Постепенно его причитания сливались в протяжный жуткий вой. Никто его не останавливал, знали — бесполезно, и молча лежали и ждали, когда он наконец устанет, выдохнется, беззвучно заплачет и тихо уснет. И так каждый день. Это был его ритуал, его реквием по самому себе.
Что греха таить, многие считали, что Ванечке действительно лучше бы не жить. Поставь... какое там «поставь», положи себя на его место, и жизнь тебе покажется сплошной черной жутью — беспросветной.
Я часто после школы заходил к Ванечке и читал ему что-нибудь из хрестоматии. Он всегда слушал с закрытыми глазами. Лицо его было каменным и страшно синели на нем пороховые веснушки. Только однажды, когда я читал ему «Муму», губы у него задрожали, дрогнули, замокрев, ресницы. Он скрипнул зубами и процедил с ненавистью:
— Саму бы ее утопить, тварь старую!..
Он никогда не улыбался, хотя я и старался читать ему что-нибудь посмешнее. Да, думаю, он и слушал-то меня вполуха. Я чувствовал, я почти осязаемо ощущал, как под своей черепной коробкой он упорно буровит свою неотступную свинцовую думу.
Гришка Черный, разбитной чубастый парень из штрафников, с серебряным трофейным перстнем (череп и две кости) на безымянном пальце правой руки и с трагически-кокетливой наколкой на плече «Нет в жизни счастья», появился в госпитале шумно.
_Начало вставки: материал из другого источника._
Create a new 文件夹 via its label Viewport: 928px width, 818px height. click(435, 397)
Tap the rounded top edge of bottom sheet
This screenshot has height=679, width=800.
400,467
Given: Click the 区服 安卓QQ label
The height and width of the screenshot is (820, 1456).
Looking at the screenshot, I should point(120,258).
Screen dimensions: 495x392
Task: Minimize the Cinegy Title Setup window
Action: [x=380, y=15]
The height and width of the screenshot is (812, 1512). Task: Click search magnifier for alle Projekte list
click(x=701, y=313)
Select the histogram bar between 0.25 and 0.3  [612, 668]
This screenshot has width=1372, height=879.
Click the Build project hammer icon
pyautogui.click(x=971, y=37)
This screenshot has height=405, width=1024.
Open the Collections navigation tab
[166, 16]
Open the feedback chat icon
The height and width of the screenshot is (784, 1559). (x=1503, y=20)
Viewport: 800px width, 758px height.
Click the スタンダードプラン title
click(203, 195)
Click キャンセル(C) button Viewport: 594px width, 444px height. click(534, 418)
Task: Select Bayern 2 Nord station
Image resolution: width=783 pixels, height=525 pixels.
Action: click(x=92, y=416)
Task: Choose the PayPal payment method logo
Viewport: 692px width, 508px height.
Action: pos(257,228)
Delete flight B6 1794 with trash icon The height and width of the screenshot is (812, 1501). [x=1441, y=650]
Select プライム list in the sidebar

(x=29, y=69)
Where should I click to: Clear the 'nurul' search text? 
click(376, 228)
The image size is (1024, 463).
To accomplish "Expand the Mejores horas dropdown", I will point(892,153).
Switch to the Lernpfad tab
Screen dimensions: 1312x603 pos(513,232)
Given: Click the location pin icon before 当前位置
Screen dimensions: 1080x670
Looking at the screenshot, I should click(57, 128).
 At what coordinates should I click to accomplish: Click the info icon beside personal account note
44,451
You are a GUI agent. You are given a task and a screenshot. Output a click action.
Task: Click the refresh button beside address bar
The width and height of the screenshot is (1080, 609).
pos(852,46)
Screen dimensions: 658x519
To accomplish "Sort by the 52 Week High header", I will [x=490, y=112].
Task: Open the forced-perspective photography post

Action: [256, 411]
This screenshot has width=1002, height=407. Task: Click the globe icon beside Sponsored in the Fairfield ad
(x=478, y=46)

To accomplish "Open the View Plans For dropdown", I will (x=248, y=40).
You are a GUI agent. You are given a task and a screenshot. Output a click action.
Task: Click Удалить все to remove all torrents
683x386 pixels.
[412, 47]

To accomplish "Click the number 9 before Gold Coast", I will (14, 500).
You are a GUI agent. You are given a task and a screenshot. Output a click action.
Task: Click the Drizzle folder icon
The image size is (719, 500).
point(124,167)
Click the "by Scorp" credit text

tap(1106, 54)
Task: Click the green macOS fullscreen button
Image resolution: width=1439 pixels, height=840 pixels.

— Братцы! — кричал он дурашливо-приблатненно. — Вы все тут кто куда ранетые! А я-то весь как есть контуженный! Мне теперь такую справку дадут, что чего ни нахреначу, отвечать не буду. Эх, трясись теперь моя милиция! Сочиняйте, братцы, чего отчубучить мне, и подавайте в письменном виде, а то вся моя фантазия отбита!
Зашел он и в третью с этой просьбой. И увидел Ванечку. А тот как раз только завел свое:
Ребятушки вы мои славные...
Гришка Черный застыл в дверях и, не мигая, смотрел на Ванечку. И когда тот завыл, лицо Гришки перекосила судорога, правая щека ушла куда-то вверх и начала дергаться, как затвор у автомата. Такого зрелища не мог вынести даже контуженный.
— Го-о-о-ре! — завопил он и рухнул без чувств.
Когда я пришел на следующий день в госпиталь, там стояла тревожная тишина. Старались друг с другом не разговаривать. Встречаясь, отводили глаза.
Тетя Паша, увидев меня, вдруг заплакала, закусив кончик платка.
— Помер наш Ванечка, — проговорила она сквозь слезы. — Пожалели его «ребятушки славные» — застрелили ночью... Особисты приехали, ищут — кто, а все молчат: не видели и не слышали.
Я прошел в третью.
Ванечка лежал, накрытый простыней. В палате стояли начальник госпиталя и двое незнакомых без халатов.
— Можно? — спросил я.
Начальник госпиталя отвернулся. Один из тех, кто был без халата, долго смотрел на меня, будто хотел о чем-то спросить, но передумал и еле заметно кивнул. Я откинул простыню. Ванечка улыбался.
Я вышел из палаты и спустился вниз.
Вскоре вышли из подъезда двое в штатском и начальник госпиталя. Остановились у «виллиса» и молча закурили. Курили долго. Наконец один из штатских нервно вмял окурок в землю тяжелым каблуком и, глядя куда-то вбок, глухо сказал:
— Я знал, что мы ничего не добьемся. Напишите в медицинском заключении: «Покончил жизнь самоубийством».
— Не понял! — вскинул голову начальник госпиталя.